EXTRACT TO READ:
By Kim Berry Jones
August 2025
It was my fourth surgery in less than three months, and my first thought when I woke from the anesthesia was, “You’re done. It’s time.” And I knew what that meant. My time leading a nonprofit organization was drawing to a close. My life depended on it.
This month marks three years since I was diagnosed with breast cancer. In August of 2022, I had no idea what was ahead. This was certainly a mercy. Eight surgeries, five hospital stays, a brush with a deadly infection, countless complications from surgery, and an emergency spinal cord surgery thrown in for extra drama was the road ahead for me, and I am so glad I did not know what was coming.
On this side of it all, it is not an understatement to say that everything for me has changed. And now, healthy and with the #survivor I never wanted, I am actually grateful for the journey. I wouldn’t want to do it again, but the crisis handed me the opportunity to wake up and live.
Heading into this journey three years ago, I was already worn down. I was passionate about my work – to build programs to prevent the trafficking of women and youth, a college scholarship for survivors, and the region’s most robust research. But I was exhausted. I had the great honor of doing this work at my alma mater, a place that profoundly shaped me as a young woman, but now, upon my return, I found it was not an environment where I could thrive. I advocated for myself and my team, striving to build a healthy culture in our small corner. However, without realizing it, I ultimately shut myself down. I fractured my whole person – ignoring the physical clues that flew at me first as small pebbles and then as bricks. I was laser-focused on the mental energy it took to keep going, while I withered emotionally and physically, until nothing I was doing to ignore the signs was enough to stop the train racing at me. My body gave up so that I could have a chance to live.

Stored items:
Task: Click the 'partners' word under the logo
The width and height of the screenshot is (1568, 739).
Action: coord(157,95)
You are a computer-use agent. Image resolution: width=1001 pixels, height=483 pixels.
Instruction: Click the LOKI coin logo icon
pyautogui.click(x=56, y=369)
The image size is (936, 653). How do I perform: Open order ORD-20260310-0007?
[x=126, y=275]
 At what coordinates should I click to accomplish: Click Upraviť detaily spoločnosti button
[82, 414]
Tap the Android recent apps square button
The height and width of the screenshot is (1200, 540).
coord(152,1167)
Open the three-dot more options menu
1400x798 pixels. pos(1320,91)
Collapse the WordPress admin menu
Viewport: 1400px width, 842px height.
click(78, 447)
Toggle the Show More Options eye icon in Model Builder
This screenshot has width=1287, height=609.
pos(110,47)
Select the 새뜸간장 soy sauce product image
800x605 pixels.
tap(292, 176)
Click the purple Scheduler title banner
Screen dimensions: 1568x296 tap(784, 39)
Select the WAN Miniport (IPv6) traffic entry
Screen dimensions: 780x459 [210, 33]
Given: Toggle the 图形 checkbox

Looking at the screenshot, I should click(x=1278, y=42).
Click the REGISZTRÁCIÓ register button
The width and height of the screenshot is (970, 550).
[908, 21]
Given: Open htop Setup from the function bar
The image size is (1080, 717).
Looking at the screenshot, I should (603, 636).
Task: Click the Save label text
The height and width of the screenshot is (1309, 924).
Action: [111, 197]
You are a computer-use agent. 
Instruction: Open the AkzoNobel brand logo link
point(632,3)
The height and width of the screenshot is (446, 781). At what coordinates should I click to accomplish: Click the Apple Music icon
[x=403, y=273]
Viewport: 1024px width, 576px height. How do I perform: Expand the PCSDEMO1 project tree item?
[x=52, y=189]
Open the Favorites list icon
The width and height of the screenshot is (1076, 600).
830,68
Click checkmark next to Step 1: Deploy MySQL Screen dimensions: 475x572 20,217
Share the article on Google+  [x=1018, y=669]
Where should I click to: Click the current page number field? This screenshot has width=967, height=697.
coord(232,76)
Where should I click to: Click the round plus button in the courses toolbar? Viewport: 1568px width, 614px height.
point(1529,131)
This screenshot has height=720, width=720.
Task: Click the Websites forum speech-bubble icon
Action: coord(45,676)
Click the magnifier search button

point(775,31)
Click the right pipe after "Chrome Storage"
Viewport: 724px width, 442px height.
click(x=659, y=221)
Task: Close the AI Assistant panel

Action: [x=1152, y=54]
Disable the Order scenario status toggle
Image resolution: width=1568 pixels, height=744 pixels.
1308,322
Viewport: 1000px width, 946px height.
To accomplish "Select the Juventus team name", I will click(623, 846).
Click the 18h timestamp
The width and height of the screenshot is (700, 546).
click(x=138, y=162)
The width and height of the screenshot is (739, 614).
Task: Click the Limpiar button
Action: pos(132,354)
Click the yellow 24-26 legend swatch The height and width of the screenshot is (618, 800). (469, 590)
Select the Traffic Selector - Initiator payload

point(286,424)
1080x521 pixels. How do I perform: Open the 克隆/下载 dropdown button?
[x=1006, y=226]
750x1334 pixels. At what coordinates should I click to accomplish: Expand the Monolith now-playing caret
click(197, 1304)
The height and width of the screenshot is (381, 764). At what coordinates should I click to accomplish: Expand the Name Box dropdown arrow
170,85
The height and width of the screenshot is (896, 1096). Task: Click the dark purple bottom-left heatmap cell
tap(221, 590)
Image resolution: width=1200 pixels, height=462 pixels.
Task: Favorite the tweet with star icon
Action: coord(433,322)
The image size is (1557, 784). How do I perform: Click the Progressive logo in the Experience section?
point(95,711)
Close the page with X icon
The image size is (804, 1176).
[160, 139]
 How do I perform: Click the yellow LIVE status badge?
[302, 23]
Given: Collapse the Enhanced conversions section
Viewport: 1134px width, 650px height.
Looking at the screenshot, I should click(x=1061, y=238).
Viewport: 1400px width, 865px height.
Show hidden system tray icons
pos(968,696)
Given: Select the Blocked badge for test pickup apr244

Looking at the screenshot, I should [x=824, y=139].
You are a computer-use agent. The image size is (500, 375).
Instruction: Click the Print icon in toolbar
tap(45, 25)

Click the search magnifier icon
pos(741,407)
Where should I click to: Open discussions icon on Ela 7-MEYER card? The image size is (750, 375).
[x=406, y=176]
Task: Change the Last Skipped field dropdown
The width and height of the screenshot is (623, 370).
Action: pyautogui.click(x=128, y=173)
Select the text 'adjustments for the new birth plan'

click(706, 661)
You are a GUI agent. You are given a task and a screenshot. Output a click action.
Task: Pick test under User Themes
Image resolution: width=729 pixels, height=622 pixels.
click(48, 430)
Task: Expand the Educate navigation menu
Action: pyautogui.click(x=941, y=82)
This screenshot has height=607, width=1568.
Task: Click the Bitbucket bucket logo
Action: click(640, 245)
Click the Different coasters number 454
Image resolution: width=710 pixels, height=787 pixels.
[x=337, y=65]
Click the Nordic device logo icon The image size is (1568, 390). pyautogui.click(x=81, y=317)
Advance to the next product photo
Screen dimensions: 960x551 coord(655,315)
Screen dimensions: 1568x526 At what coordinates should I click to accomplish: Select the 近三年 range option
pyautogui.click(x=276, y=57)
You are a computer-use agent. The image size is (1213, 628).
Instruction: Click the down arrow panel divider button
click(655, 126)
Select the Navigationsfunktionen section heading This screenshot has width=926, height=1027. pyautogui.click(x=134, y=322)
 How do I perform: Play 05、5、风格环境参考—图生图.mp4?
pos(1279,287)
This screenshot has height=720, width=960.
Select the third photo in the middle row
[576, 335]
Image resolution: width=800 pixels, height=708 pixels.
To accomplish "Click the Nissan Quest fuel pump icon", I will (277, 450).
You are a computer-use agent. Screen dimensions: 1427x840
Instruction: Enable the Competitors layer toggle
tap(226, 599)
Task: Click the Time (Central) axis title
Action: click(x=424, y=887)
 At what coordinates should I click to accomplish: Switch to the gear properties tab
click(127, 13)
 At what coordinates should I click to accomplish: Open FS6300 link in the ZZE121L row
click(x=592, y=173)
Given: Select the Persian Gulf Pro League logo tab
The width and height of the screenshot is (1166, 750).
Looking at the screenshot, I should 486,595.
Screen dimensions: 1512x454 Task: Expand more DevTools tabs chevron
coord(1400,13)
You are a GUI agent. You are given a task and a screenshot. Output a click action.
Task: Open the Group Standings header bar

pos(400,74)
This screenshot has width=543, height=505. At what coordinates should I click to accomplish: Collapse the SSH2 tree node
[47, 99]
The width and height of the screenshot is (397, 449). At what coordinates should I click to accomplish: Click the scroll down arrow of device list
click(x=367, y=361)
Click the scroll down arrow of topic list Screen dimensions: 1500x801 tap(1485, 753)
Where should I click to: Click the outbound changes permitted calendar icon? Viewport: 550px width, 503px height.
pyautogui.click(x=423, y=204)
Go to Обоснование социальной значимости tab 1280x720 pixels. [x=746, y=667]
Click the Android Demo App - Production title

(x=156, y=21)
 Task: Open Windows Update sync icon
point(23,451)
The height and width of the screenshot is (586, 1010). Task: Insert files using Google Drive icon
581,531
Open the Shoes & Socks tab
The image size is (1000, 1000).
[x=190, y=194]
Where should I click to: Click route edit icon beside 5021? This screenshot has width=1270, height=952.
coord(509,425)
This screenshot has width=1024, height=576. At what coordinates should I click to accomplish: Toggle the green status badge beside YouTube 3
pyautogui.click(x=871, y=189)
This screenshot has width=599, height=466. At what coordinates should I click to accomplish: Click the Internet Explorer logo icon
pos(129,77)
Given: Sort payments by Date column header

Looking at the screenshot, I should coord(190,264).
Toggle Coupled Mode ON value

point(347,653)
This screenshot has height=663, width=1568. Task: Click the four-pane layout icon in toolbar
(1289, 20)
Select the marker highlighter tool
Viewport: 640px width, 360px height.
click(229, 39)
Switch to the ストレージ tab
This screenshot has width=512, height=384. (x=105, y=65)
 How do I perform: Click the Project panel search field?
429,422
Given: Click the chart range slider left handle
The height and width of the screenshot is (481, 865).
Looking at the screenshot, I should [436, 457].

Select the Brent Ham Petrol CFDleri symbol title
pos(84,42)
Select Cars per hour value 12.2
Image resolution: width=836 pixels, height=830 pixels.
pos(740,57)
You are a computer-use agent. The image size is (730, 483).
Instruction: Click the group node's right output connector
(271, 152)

ACTIONS TO TAKE:
1. Rewrite the part of the breast cancer essay that begins at the words "By Kim Berry" and stops after "depended on it.", changing "nonprofit organization" to "charity".
2. According to the breast cancer essay, why did the writer's time leading a nonprofit organization have to come to an end?
3. Resume the breast cancer essay after its final sentence.
The stored items play no part in what comes next.

ANSWERS FOR THIS EXERCISE:
1.
By Kim Berry Jones
August 2025
It was my fourth surgery in less than three months, and my first thought when I woke from the anesthesia was, “You’re done. It’s time.” And I knew what that meant. My time leading a charity was drawing to a close. My life depended on it.

2. It had to end because the writer's life depended on it. Waking from a fourth surgery in less than three months, the writer realized it was time to stop.

3.
In this season of rebuilding, I’ve had the time to reflect, the privilege of good care, and the resources to pursue health. As I transitioned into my role to operationalize and lead a small private foundation, I dedicated considerable time to exploring alternative approaches. I committed to doing things differently from how I had experienced working with foundations; thus, the framework of The Kinship Fund is built on trusting nonprofit leaders and walking alongside them in an attempt to disrupt the very real power dynamics of philanthropy.
I also emerged passionate about the well-being of nonprofit leaders. The Wellbeing Project undertook a significant research study into both the need for wellbeing support in the field of social change and the connection between inner wellbeing and systems change. The research defines wellbeing as,
“an ongoing personal journey towards wholeness and connection…a journey of inner work that encompasses increasing self-awareness, healing from past trauma, and moving toward healthier patterns of living.”
It revealed across the system of social service changemakers not only the need for ongoing wellbeing support, but intense barriers to that support. Working to exhaustion was a badge of honor (um, yes), and it was clear that organizations played a significant role in enabling a culture that was either supportive or dismissive of a leader’s inner wellbeing. The eighteen-month program helped leaders reorient themselves to wellbeing, providing tools and expressions of new practices. And this focused support captured shifts, including rejecting the hero model, growing in emotional resilience, and recognizing that self-care is critical to the ability to care for others.
I see my role at the Kinship Fund as three-fold:
- To build relationships with nonprofit organizations where our funding and technical assistance are most impactful.
- To disrupt the current state of philanthropy by modeling trust-based practices.
- To dedicate resources to advocating for and financially supporting the wellbeing of nonprofit leaders.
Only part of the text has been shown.